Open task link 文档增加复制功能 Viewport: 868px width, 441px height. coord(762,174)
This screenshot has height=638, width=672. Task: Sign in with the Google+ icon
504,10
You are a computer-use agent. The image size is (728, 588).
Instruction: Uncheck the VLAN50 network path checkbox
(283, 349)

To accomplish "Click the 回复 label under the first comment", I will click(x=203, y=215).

-.-.-

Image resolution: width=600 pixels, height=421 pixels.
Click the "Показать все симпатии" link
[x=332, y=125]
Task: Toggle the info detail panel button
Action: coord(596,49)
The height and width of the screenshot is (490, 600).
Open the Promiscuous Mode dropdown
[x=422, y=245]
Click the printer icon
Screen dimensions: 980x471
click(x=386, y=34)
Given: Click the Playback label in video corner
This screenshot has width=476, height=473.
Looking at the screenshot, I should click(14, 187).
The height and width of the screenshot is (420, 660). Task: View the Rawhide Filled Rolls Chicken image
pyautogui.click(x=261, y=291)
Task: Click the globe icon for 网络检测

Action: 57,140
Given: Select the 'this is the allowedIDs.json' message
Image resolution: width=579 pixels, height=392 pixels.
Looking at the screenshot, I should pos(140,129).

-.-.-

#### Task description
Return each line of the material in which the string "Given" can be found.

#### Problem solution
Given: Click the Playback label in video corner
Given: Select the 'this is the allowedIDs.json' message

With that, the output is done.